The complaint, filed in the U.S. District Court for the Middle District of Florida, is brought forth by three former Publix employees from Florida, Tennessee, and Georgia. According to the claim, these employees, along with others, were not compensated for hundreds of overtime hours during which they performed tasks such as cleaning, stocking shelves, and assisting customers during off-shifts.
One disturbing aspect highlighted in the lawsuit is the alleged interference with unpaid meal breaks. The complaint states that workers were "routinely interrupted" during these breaks to engage in work-related activities, such as texting or calling coworkers and completing paperwork and reports. The suit further contends that these employees did not receive proper meal breaks or complete payment for work conducted during these breaks.
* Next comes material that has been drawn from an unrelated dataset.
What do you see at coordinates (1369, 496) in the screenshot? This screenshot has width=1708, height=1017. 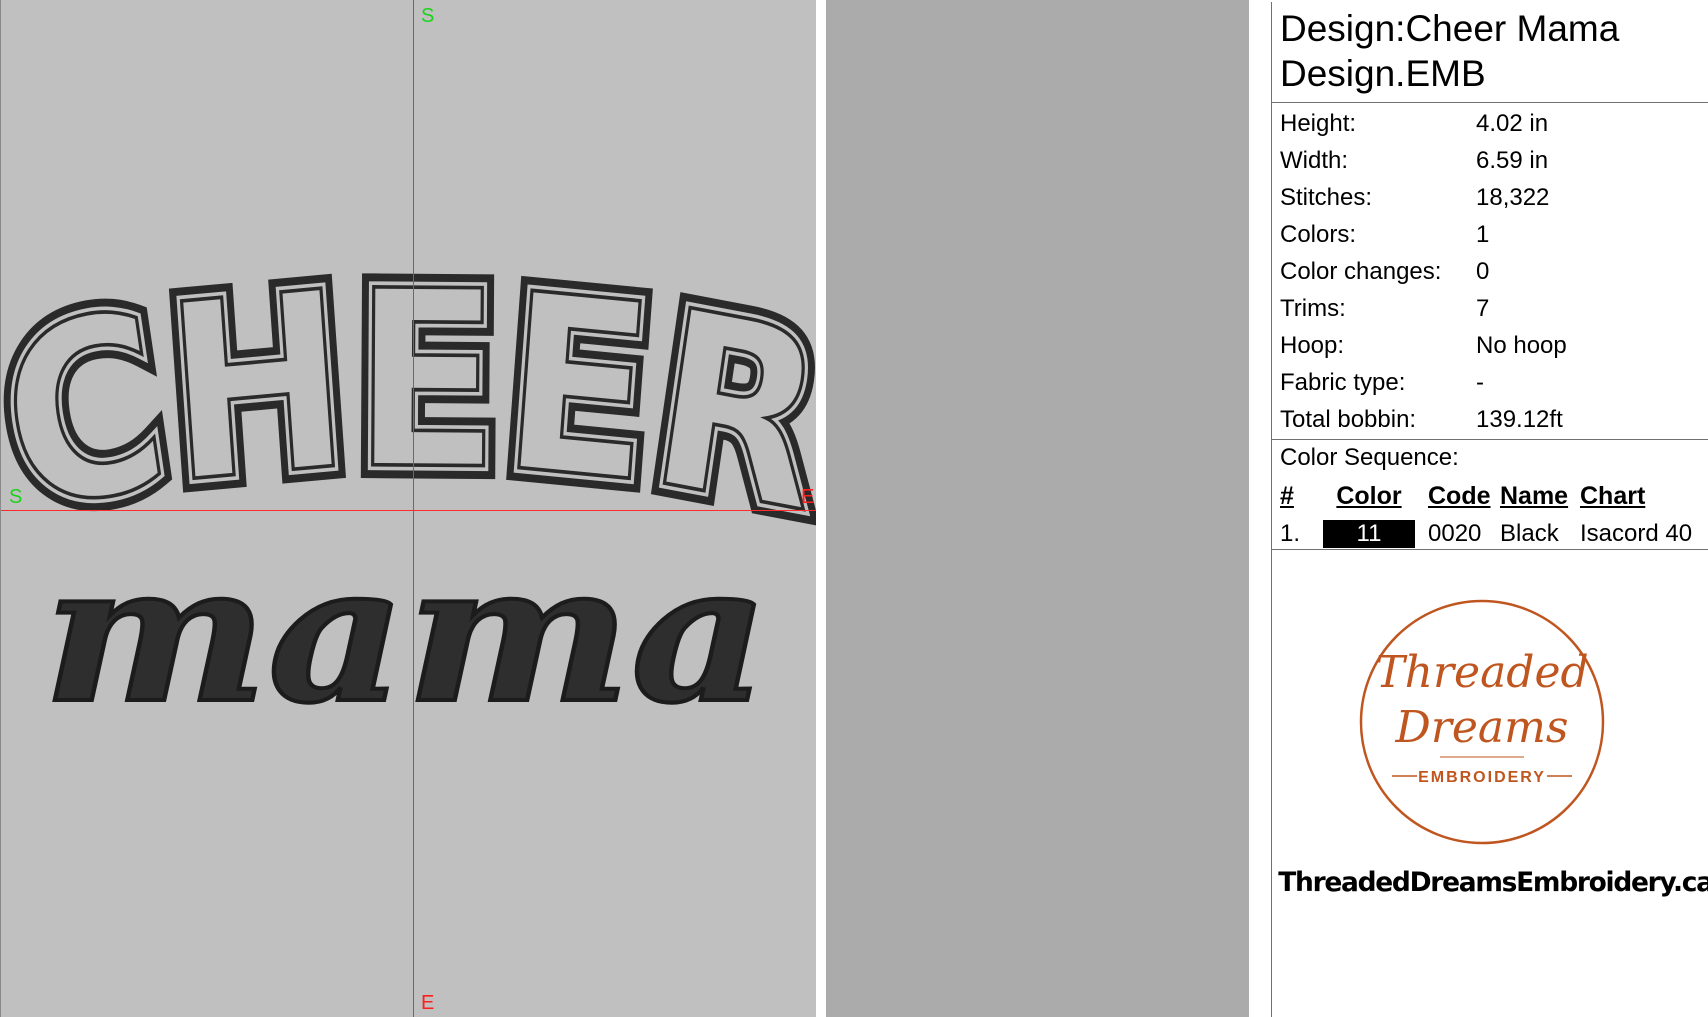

The legal action is not limited to the three initial complainants, as Morgan & Morgan and Shavitz Law Group are encouraging other Publix assistant department managers who may have experienced similar issues to join the collective action. The law firms claim to have heard from "dozens" of Publix store employees across several states, including Florida, Georgia, Tennessee, North Carolina, and South Carolina, who allegedly faced comparable problems.
In response to the allegations, Publix, which operates over 1,350 outlets and is headquartered in Florida, stated that it rarely comments on pending litigation but felt compelled to address the nature of the claims involved. A Publix representative conveyed via email to Grocery Dive that the company pays its associates legally and offers a comprehensive benefits package, including business ownership, as an associate-owned company. The representative acknowledged the seriousness of the claims and assured that Publix would respond appropriately.
Morgan & Morgan attorney Ryan Morgan and Shavitz Law Group attorney Gregg Shavitz emphasized the broader issue of companies expecting constant communication from employees, often without proper compensation or tracking of time worked. The lawsuit seeks unpaid overtime, liquidated damages, interest, an injunction to halt Publix's alleged unlawful practices, and reimbursement of attorneys' costs.
As the legal proceedings unfold, this case sheds light on the challenges faced by hourly workers dealing with off-the-clock work expectations and serves as a reminder of the importance of fair labor practices in the workplace.